Bab 6 - Hujan, Gorengan, dan Bau yang Nggak Bisa Dilupakan
Hari itu hujan turun sangat deras. Langit gelap seperti sedang murung, dan aku—yang hanya membawa payung ungu dan jaket merah tipis—terpaksa mencari tempat berteduh. Terlihat orang-orang berdesakan di bawah kanopi toko, berkerumun sambil memeluk diri sendiri. Udara dingin, dan sedikit basah menyelusup ke sela-sela pakaian.
Saat itulah aku melihatnya.
Ada makhluk duduk di pojok dekat motor. Sedikit kusut, tapi wajahnya tenang. Matanya tajam namun tidak liar. Justru ada ketenangan yang aneh di dalam sorot matanya. Seperti... orang yang sudah melewati banyak hal, tapi masih bisa duduk santai, mengamati dunia tanpa banyak bicara.

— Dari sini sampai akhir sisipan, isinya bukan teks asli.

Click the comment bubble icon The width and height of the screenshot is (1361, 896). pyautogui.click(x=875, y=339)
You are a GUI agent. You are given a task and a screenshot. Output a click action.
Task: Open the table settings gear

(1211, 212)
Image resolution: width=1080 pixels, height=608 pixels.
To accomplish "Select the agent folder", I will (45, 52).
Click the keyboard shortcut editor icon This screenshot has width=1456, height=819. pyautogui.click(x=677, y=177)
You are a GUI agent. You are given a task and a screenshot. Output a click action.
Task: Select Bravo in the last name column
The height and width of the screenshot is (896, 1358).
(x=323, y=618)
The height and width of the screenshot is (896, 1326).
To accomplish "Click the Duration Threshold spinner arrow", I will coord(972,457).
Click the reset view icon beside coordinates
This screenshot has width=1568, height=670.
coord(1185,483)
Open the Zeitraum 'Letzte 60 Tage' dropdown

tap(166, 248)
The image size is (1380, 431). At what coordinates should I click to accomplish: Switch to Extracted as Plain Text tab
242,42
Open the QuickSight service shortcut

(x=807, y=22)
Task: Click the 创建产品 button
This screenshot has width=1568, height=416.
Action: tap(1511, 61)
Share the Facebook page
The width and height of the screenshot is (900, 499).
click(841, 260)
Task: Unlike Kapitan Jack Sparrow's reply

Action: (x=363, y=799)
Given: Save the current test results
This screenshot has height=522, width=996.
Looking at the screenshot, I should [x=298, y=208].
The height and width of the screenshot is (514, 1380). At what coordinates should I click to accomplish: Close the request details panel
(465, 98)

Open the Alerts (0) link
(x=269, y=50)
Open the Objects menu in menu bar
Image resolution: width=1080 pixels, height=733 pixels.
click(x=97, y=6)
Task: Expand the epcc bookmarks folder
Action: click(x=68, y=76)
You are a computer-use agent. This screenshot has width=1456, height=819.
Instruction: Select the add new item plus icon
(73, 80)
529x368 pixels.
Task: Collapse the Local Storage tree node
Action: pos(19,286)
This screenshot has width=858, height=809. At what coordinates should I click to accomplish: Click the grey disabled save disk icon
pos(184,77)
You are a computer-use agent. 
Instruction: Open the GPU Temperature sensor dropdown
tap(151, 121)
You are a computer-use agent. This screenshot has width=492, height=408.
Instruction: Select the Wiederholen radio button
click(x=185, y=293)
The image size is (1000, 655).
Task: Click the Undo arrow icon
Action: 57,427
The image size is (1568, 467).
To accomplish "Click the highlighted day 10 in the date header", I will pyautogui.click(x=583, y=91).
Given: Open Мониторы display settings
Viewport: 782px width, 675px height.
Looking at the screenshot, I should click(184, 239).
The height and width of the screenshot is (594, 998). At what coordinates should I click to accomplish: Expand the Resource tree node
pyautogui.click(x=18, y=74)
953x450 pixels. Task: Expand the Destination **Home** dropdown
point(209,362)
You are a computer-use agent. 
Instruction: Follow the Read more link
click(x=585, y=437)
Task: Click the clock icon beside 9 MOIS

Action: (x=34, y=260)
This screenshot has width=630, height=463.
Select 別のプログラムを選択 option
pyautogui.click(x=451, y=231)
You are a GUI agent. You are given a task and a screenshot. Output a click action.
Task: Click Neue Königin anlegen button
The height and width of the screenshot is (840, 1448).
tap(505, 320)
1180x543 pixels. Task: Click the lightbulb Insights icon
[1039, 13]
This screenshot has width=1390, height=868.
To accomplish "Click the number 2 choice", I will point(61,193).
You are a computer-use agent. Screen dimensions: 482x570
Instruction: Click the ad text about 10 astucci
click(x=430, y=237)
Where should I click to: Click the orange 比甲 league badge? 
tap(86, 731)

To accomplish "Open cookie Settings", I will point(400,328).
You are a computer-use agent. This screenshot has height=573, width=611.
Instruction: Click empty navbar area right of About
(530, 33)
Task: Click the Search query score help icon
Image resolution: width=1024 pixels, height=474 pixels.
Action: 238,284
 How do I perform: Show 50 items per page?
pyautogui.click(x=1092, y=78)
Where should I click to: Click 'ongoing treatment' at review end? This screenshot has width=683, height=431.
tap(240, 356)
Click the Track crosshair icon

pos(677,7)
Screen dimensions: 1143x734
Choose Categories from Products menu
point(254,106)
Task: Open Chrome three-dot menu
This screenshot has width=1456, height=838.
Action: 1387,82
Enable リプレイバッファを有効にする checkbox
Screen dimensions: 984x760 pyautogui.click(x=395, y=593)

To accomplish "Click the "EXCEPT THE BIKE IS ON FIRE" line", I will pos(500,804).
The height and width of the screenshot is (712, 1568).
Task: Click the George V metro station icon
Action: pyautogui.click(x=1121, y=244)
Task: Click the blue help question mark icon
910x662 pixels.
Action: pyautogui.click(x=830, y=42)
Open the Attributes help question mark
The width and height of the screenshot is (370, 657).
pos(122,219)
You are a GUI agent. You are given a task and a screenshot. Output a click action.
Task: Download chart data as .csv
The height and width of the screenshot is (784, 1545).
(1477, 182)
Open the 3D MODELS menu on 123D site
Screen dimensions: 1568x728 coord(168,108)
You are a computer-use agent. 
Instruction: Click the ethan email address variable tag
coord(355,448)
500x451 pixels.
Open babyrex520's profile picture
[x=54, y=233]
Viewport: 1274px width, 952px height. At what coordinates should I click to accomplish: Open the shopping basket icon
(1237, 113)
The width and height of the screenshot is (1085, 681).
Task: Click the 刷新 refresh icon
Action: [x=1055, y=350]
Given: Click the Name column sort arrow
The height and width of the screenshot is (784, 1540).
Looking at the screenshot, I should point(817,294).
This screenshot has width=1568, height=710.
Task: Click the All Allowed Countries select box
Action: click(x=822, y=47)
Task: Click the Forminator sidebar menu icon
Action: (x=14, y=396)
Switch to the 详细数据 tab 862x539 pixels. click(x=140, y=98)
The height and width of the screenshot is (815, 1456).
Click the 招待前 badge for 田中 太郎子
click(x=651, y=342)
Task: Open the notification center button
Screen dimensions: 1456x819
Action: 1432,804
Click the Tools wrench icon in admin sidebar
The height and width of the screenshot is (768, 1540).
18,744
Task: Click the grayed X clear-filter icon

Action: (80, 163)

Entah kenapa, aku merasa dia sedang menungguku.
Ada aroma khas yang langsung menyengat begitu aku mendekat. Sejenis... bau tai kucing yang sudah akrab dengan hujan dan kehidupan jalanan.
Aku refleks mundur setengah langkah. Tapi anehnya, tidak kabur.
Mungkin karena dia menatapku. Bukan tatapan minta makan atau tatapan takut. Tapi lebih ke arah... "Ya, aku bau. Terus kenapa? Dunia juga nggak wangi-wangi amat."
Aku tidak tahu kenapa, tapi aku tersenyum.
Aku berjalan pelan, menyapanya, “Kamu sendirian, ya?”
Ia menatapku cukup lama, seolah ingin menjawab,
“Sendirian? Aku ini penguasa trotoar, tahu.”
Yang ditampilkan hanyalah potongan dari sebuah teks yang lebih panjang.